— START TEXT PROVIDED —

Peters Shoe Co. v. Murray

Decision Date21 January 1903
PartiesPETERS SHOE CO. v. MURRAY.<SMALL><SUP>*</SUP></SMALL>
CourtTexas Court of Appeals

Appeal from Wilson county court; Thos. P. Morris, Special Judge.

Action by the Peters Shoe Company against W. O. Murray, as assignee of A. B. Briscoe. From a judgment for defendant, plaintiff appeals. Affirmed.

B. F. Ballard and L. B. Wiseman, for appellant. O. A. McCracken, for appellee.

FLY, J.

This is an appeal from a judgment against appellant in a suit in which it was sought to recover the sum of $375.20 from appellee, as the assignee of A. B. Briscoe. The cause was tried by the court without the aid of a jury, and to the findings of fact alone can this court look for its conclusions of fact, there being no statement of facts in the record. From the findings of fact it appears that on April 28, 1902, the firm of Murray, Houston & Co. were indebted to appellant in the sum of $375.20, and on that date a draft was drawn for that sum by appellant on its aforesaid debtors, and was sent to A. B. Briscoe, a banker in Floresville, Tex., for collection. The cashier of the latter presented the check to the drawees on May 2, 1902, and in payment of the same Briscoe accepted the draft of the drawees on himself, and canceled the check. Murray, Houston & Co. had on deposit with Briscoe a sufficient amount to pay the check, and he charged their account with the check, and drew his draft in favor of appellant on W. L. Moody & Co., of Galveston, Tex., for the $375.20 collected, and forwarded the same by mail to appellant. We find from the pleadings that appellant resided in St. Louis, Mo. On the morning of May 3, 1902, Briscoe closed his bank and ceased business, and in the afternoon of the same day made an assignment, naming appellee as assignee. The draft sent by Briscoe to appellant was received on May 5, 1902, and on being presented to Moody & Co. payment was refused. Payment was afterwards refused by the assignee. Briscoe was insolvent when he collected appellant's draft on Murray, Houston & Co. At the close of business on May 2, 1902, Briscoe had in cash in his bank $702.25, and when the assignee took charge there was in actual cash $473.30. Appellant was not a depositor with Briscoe, and was not credited with the amount of the draft on the books of Briscoe; the only evidence on the bank books of the transaction being an entry on the collection register and the drawing of a draft on Moody & Co. The trial judge found also that it did not appear from the evidence that appellant did not know Briscoe was insolvent, the legitimate conclusion being that it did not show anything on the subject.

— END TEXT PROVIDED —

Rewrite the court opinion above starting with "Decision Date21 January" and going on through "plaintiff appeals. Affirmed.", putting "trustee" wherever "assignee" appears.

— START SUPPLIED RECORDS —

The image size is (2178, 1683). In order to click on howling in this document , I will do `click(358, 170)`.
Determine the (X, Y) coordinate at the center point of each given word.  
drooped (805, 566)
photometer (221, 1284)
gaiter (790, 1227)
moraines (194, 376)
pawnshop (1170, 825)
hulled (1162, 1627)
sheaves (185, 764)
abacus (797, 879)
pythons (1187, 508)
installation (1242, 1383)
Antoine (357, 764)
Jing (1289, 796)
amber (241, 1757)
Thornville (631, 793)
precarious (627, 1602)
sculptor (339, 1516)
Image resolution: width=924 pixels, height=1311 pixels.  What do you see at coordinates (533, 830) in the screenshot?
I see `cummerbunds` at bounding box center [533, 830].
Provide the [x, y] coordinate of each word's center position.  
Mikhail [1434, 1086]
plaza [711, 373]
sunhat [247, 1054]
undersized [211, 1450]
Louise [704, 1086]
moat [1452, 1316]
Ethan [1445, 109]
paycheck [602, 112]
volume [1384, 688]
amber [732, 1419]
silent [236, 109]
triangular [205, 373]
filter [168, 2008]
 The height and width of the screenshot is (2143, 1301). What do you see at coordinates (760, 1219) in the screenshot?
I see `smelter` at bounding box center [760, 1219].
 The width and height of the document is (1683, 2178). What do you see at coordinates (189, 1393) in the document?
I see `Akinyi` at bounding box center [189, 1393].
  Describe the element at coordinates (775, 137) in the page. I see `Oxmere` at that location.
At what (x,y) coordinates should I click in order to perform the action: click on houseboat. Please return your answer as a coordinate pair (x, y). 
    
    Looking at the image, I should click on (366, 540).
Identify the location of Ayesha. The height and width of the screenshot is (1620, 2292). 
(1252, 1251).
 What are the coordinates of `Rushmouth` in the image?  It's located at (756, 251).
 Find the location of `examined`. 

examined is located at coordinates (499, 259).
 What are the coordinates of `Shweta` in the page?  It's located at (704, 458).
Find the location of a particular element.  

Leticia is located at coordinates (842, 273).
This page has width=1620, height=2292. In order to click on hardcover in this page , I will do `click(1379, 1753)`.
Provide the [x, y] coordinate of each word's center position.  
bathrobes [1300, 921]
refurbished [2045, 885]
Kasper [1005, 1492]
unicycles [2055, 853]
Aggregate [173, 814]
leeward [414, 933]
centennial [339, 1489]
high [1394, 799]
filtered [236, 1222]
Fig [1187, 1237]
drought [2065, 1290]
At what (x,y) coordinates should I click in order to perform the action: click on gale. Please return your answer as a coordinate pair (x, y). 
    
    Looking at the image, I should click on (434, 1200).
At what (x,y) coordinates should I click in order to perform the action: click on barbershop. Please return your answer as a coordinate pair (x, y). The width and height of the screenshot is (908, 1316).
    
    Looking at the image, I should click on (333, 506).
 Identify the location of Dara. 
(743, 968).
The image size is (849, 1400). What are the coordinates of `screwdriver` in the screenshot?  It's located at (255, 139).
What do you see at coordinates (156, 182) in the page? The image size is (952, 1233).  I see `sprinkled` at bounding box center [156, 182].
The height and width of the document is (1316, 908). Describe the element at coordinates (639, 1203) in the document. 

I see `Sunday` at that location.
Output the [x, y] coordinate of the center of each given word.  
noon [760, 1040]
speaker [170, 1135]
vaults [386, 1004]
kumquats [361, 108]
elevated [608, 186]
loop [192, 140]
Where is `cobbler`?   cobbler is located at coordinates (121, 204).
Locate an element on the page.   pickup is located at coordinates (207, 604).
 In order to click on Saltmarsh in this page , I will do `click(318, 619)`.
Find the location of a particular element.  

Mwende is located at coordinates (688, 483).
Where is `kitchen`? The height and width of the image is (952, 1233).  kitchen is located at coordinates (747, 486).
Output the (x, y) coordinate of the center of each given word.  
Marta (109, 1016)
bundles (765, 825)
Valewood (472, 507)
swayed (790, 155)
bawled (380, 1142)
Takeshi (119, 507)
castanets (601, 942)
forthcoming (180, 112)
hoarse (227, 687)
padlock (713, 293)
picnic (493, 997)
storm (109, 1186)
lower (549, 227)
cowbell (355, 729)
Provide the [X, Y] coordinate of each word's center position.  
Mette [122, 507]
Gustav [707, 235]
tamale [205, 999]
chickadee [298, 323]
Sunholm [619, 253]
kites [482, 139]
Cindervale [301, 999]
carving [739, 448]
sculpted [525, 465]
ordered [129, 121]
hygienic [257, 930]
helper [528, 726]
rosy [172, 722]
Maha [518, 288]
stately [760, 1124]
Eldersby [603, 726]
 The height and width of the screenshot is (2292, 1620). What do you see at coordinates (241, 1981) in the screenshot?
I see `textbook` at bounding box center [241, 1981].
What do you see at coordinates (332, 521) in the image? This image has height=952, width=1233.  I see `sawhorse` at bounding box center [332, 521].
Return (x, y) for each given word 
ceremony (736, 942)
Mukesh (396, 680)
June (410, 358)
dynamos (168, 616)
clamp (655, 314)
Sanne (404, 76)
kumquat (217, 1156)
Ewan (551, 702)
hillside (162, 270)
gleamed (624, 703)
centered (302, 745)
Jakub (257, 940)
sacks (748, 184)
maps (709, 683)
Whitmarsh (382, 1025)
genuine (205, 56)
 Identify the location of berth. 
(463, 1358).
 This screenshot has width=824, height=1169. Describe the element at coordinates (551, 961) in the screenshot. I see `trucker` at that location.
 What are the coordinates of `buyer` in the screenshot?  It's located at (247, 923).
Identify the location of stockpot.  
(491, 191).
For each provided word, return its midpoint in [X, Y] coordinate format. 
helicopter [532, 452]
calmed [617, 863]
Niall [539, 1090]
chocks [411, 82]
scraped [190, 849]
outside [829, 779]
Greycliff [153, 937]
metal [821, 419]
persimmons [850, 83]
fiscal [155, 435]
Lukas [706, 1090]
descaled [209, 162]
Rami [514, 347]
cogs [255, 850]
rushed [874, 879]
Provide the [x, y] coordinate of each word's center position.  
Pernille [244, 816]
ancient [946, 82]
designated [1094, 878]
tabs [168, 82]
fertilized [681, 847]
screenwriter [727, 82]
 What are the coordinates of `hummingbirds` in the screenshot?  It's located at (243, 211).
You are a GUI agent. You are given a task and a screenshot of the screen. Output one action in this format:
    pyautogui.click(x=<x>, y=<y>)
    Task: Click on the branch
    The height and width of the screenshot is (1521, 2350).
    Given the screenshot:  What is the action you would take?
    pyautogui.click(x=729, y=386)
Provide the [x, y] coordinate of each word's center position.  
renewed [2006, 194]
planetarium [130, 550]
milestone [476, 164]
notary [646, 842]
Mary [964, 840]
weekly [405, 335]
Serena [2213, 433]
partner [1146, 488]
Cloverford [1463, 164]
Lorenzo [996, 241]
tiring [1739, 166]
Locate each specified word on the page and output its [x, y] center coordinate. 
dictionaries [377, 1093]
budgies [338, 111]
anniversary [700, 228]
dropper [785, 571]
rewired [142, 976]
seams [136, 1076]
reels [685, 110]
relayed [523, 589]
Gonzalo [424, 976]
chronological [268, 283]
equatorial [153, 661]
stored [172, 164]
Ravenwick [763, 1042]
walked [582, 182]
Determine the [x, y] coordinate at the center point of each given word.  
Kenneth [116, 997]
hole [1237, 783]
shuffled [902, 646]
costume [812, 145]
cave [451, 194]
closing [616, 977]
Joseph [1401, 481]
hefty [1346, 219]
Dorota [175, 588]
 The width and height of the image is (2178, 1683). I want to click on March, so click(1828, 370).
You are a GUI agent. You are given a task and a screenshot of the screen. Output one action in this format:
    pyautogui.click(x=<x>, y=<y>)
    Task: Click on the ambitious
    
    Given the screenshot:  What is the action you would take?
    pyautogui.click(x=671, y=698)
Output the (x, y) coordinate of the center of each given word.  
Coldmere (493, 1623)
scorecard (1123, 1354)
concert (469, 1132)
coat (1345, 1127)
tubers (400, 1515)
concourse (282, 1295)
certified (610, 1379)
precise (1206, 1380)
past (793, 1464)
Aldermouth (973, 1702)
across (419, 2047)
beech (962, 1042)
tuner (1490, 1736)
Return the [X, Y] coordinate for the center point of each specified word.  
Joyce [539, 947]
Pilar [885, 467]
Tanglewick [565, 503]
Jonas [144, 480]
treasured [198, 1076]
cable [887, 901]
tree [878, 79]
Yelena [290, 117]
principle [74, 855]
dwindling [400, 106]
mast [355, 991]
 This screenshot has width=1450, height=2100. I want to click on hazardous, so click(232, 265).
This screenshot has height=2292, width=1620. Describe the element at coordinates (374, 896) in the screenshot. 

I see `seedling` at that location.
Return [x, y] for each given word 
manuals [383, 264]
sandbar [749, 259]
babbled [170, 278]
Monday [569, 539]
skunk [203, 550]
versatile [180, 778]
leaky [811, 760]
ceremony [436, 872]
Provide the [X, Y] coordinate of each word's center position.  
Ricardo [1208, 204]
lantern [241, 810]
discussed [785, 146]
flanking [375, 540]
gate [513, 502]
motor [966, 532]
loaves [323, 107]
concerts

— END SUPPLIED RECORDS —

**REPLY TO THE TASK:**
Decision Date21 January 1903
PartiesPETERS SHOE CO. v. MURRAY.<SMALL><SUP>*</SUP></SMALL>
CourtTexas Court of Appeals

Appeal from Wilson county court; Thos. P. Morris, Special Judge.

Action by the Peters Shoe Company against W. O. Murray, as trustee of A. B. Briscoe. From a judgment for defendant, plaintiff appeals. Affirmed.